A $1,800 Oracle RAC 10g R2 Cluster
Published October 4th, 2006 in Oracle.Jeffrey Hunter has published an insightful article about building an Oracle RAC 10g R2 Cluster with less than $1,800. If you are struggling to maintain an Oracle RAC at your work, do take a look. The system involved comprises a dual-node cluster (each with a single processor) running Linux (CentOS 4.2 or Red Hat Enterprise Linux 4) with a shared disk storage based on IEEE1394 (FireWire) drive technology.

The major cost cut is in the shared storage. Firewire (IEEE1394) is chosen as the shared storage for the system in favour of the hefty price tag for Fibre Channel ($10,000 or more) and SCSI ($2,000 - $5,000). Firewire was developed by Apple Computer and Texas Instruments as a cross-platform implementation of a high-speed serial data bus. The capabilities of IEEE1394 compare very favorably with other available disk interface technologies.

The guide gives a detail table of hardware components used for the system and their estimated price. The total adds up to $1,685. It is a three-page comprehensive guide to setup an Oracle RAC 10g R2 cluster for testing and development without costing a bomb.

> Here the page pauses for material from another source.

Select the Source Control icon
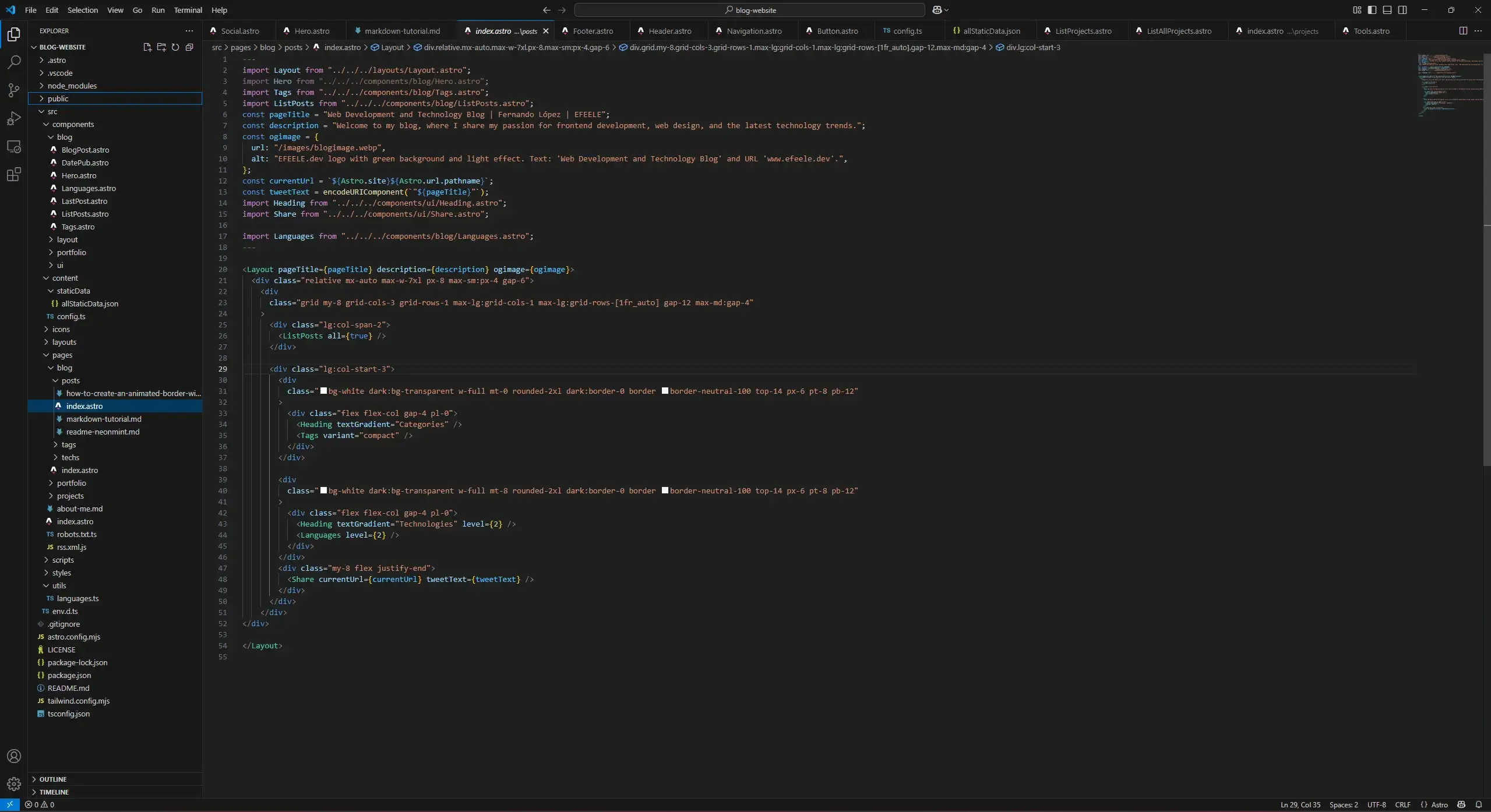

It is important to note that this configuration should never be run in a production environment and that it is not supported by Oracle or any other vendor. In a production environment, fibre channel—the high-speed serial-transfer interface that can connect systems and storage devices in either point-to-point or switched topologies—is the technology of choice. FireWire offers a low-cost alternative to fibre channel for testing and development, but it is not ready for production.